Lioness adopts 3 oryx -- nomally
A lioness in Kenya's Samburu National Reserve has adopted her third baby oryx in as many months, according to reports from the African Wildlife Foundation.
Since an oryx is a type of antelope upon which lions usually prey, experts are at a loss to explain the big cat's affection towards the calves. The lioness, nicknamed Namunyak, or The Blessed One, by locals, has protected her adopted young from danger and has allowed them to nurse from their biological mothers.
In order to compensate for not eating oryx, Namunyak ''has further specialized in eating warthogs and gerenuks [other antelope species] that are very common in the area,'' according to Fiesta Warina, an African Wildlife Foundation spokeswoman.

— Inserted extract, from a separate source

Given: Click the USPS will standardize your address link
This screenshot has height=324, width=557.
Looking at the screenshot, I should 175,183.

In late December, the lioness adopted her first oryx and kept its predators at bay for two weeks, until a lion ate it while Namunyak drank from a river. She adopted her second calf, nicknamed Valentine, around Feb. 14, but it became malnourished and wardens moved it to an animal orphanage in Nairobi National Park. Namunyak's latest adopted oryx, named Easter for the weekend she adopted it, is alive and well and has not been separated.
According to the foundation, wildlife experts in Kenya believe the lioness may be unable to conceive her own cub and has ''unfulfilled maternal instincts."

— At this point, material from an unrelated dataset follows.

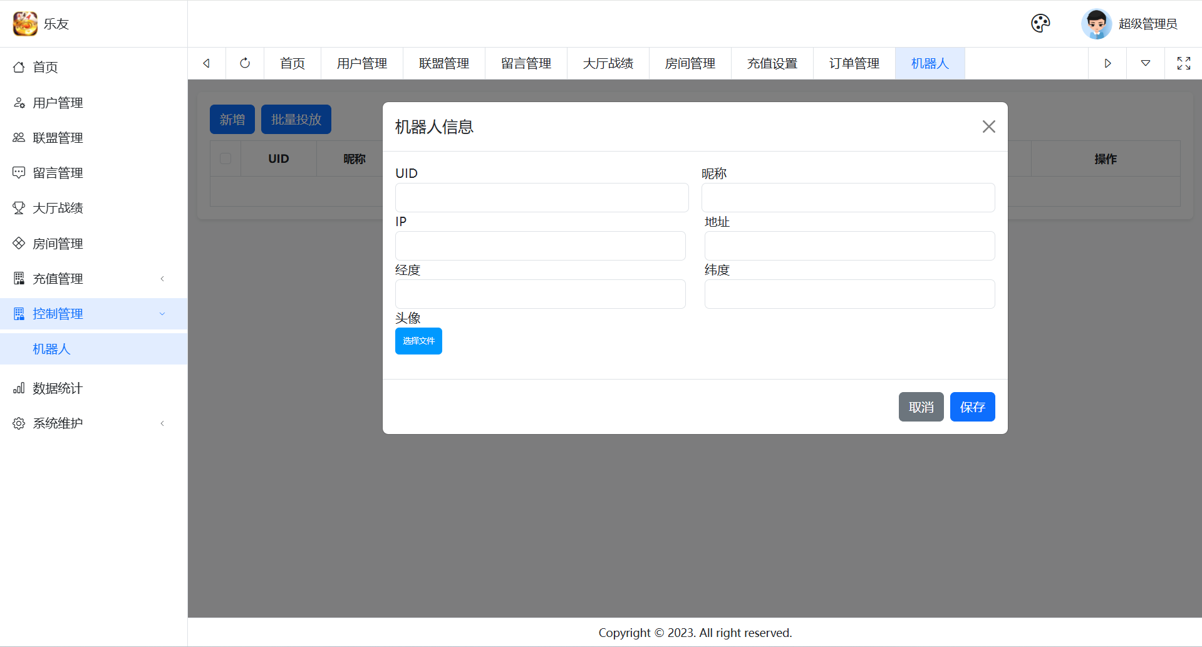Tick the select-all checkbox in table header
Viewport: 1202px width, 647px height.
click(225, 158)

"I haven't heard of this happening with a lion and oryx,'' said Boston University biology professor Thomas Kunz. ''Certainly a lion and oryx is a little odd.'' He added that cross-species nursing occurs occasionally, but the animals are usually members of the same family.
Other reports of cross-species care include a Ugandan child named John Ssebunya, reared by a group of monkeys in the 1980s, and a Chilean boy rescued from a cave last summer, where he had been living with a pack of dogs for two years, as reported by the BBC News.